Ses frères ayant disparu, un à un, du côté de la cuisine, il fut question de sa propre disparition, à laquelle je m'opposai énergiquement. Comme s'il avait compris ce danger, il se montra de plus en plus sauvage, faisant des trous dans la haie pour aller naviguer sur la rivière, maraudant, pillant les petits pois, les groseilles, le cassis et volant de la pâtée au chien de garde. Il découchait pendant plusieurs nuits de suite; on le croyait perdu, et il revenait, traînant de l'aile, s'étant battu avec les chats du voisinage.

- Tant qu'on ne lui aura pas rogné les ailes, disait la gardienne de très mauvaise humeur, ce canard-là aura des idées !

Seulement, il était si beau ! Un col vert à reflets d'émeraude..., un habit aux basques barrées de bleu paon sur un gilet de moire argentée. On n'osait pas le rogner, couper dans ces soieries miroitantes !
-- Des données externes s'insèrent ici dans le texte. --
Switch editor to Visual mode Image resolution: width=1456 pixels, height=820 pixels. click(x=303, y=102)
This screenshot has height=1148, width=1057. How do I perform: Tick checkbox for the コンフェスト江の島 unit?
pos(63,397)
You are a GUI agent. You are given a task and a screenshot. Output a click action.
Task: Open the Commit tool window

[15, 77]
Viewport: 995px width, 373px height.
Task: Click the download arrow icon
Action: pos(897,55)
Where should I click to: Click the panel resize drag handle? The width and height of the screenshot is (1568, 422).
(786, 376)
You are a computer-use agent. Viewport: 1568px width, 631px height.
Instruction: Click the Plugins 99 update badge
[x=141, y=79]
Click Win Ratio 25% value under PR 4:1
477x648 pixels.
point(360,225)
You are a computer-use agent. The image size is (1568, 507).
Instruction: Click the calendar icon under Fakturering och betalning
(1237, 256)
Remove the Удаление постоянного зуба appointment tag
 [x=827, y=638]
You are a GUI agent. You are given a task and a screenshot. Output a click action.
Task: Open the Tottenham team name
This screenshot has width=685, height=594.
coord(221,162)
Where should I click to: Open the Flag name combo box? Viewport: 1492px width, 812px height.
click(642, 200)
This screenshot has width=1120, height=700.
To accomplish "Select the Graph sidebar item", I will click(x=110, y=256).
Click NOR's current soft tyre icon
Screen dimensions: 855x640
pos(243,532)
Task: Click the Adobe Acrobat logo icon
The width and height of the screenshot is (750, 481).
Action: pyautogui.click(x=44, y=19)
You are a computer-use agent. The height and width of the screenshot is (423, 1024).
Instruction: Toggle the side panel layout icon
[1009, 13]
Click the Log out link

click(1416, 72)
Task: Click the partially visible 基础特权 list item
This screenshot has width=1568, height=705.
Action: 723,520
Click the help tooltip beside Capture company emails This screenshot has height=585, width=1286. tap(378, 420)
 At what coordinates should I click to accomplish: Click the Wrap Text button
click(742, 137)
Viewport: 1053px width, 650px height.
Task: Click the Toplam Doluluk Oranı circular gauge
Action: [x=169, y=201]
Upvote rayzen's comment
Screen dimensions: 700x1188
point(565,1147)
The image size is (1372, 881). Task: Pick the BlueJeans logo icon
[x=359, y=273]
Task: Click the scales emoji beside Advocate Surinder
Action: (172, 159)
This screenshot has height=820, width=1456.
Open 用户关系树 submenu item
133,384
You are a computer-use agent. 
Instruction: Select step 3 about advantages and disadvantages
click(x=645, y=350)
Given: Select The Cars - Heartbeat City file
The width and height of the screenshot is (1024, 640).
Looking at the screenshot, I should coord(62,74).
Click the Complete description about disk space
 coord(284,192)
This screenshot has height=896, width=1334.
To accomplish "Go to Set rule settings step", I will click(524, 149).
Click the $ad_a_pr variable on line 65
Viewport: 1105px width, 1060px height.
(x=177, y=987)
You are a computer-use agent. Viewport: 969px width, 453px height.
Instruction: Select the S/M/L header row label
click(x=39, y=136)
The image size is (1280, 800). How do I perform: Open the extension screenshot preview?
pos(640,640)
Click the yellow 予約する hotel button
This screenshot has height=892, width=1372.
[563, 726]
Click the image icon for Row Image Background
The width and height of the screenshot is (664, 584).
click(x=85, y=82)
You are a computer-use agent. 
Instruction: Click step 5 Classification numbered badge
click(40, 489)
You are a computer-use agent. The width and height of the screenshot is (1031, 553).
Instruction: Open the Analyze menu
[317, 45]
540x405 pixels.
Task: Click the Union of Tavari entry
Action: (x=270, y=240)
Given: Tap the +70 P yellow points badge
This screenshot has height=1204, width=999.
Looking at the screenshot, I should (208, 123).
Or, un jour où passait justement là-haut, très haut, en plein azur, le triangle de ses frères sauvages, il disparut. Sur un signe mystérieux, il les rejoignit.

- Un canard de cinq livres ! s'envoler comme un hanneton ! gémissait la gardienne, scandalisée, je le disais bien qu'il fallait le rogner...

Une nuit d'automne, je fus réveillée par un cri singulier, un appel strident, j'écoutai. Un oiseau se débattait-il sous la morsure d'un ennemi, loutre ou brochet ?...

Trois nuits de suite, je fus réveillée par ce cri semblant se rapprocher de la maison pour demander du secours.

Cette troisième nuit, le cri du canard sauvage éclata presque sous mes fenêtres et me fit sauter au bas de mon lit. Je me souvenais...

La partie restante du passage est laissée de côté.